Saved entries
Segment Open

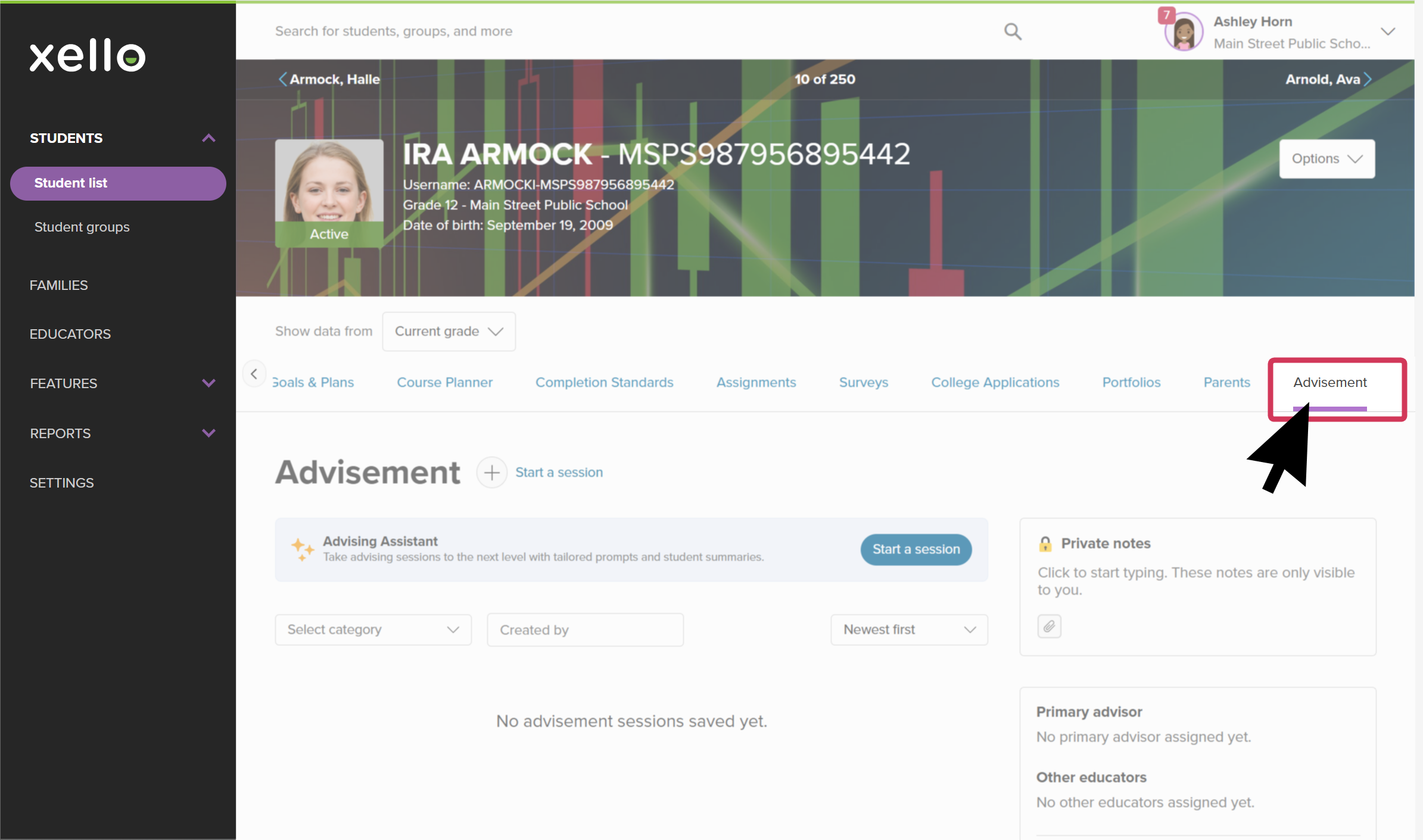This screenshot has height=840, width=1423.
Task: Attach a file with the paperclip icon
Action: (x=1049, y=626)
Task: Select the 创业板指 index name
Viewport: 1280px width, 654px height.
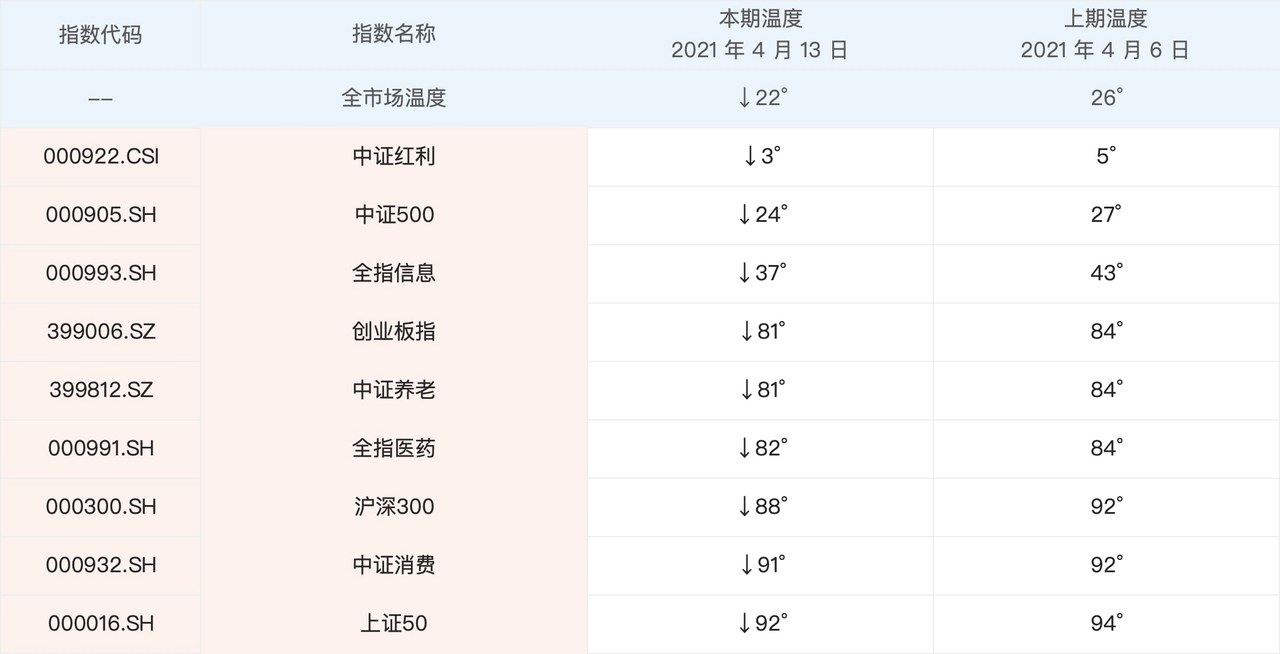Action: point(393,331)
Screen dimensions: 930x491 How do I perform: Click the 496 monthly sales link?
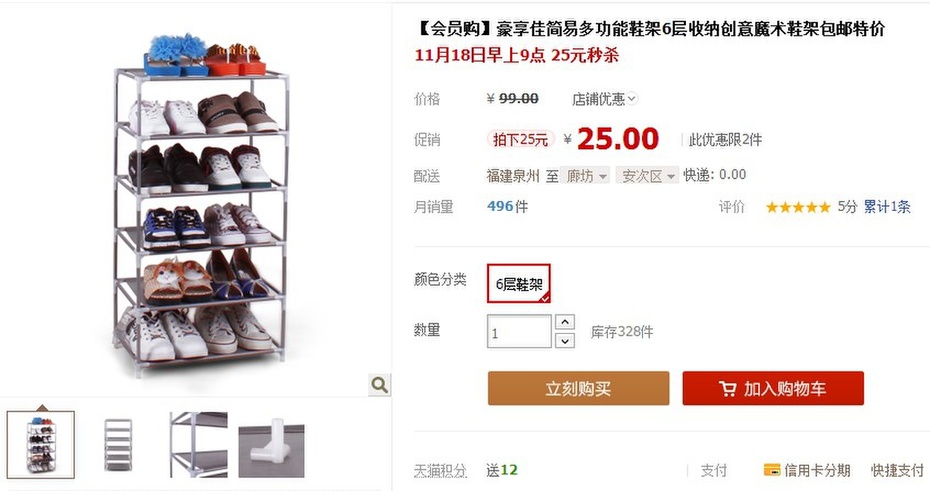(x=500, y=206)
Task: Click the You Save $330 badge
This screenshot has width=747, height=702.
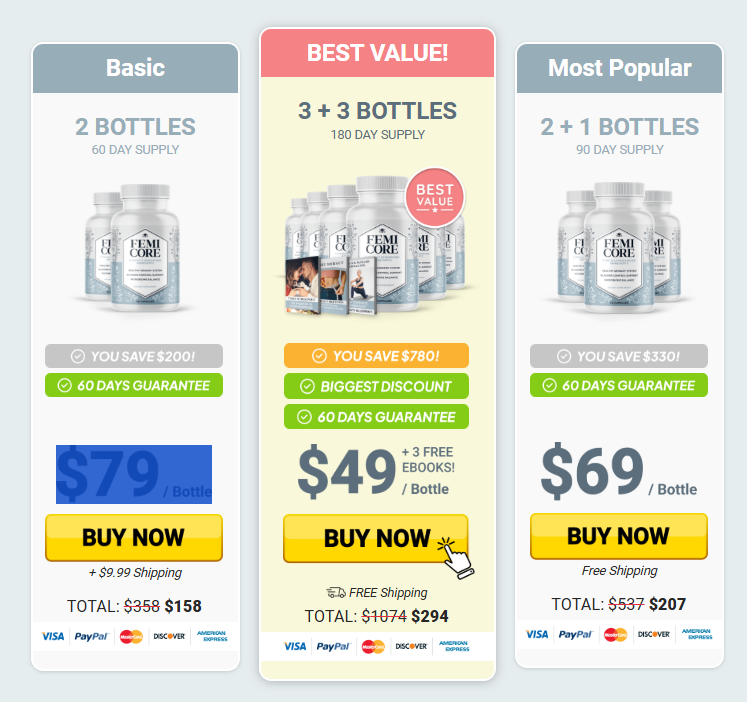Action: 619,356
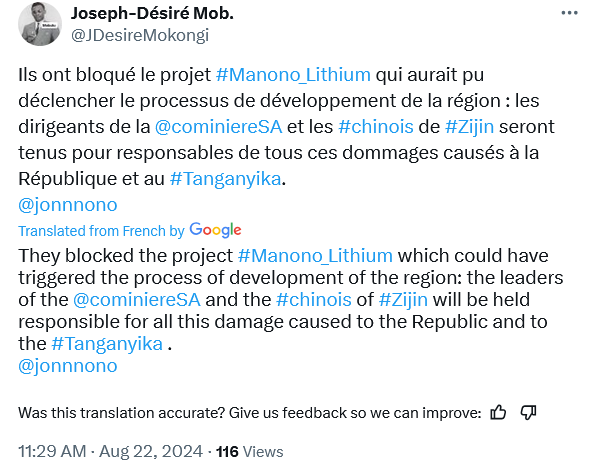Click the 11:29 AM · Aug 22, 2024 timestamp
This screenshot has width=598, height=470.
click(111, 451)
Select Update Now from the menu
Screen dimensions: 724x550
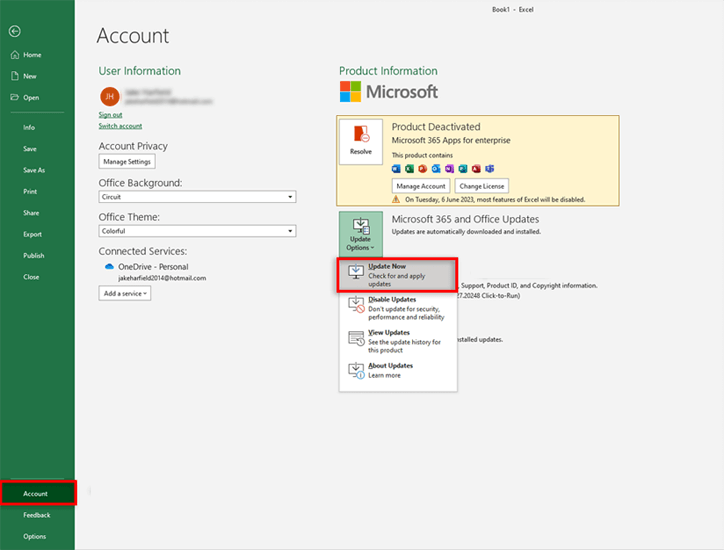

Segment Closed

Directions:
Scan the records for the string "Select" and report each line where it occurs.

Result:
Task: Select the 创业板指 index name
Select Update Now from the menu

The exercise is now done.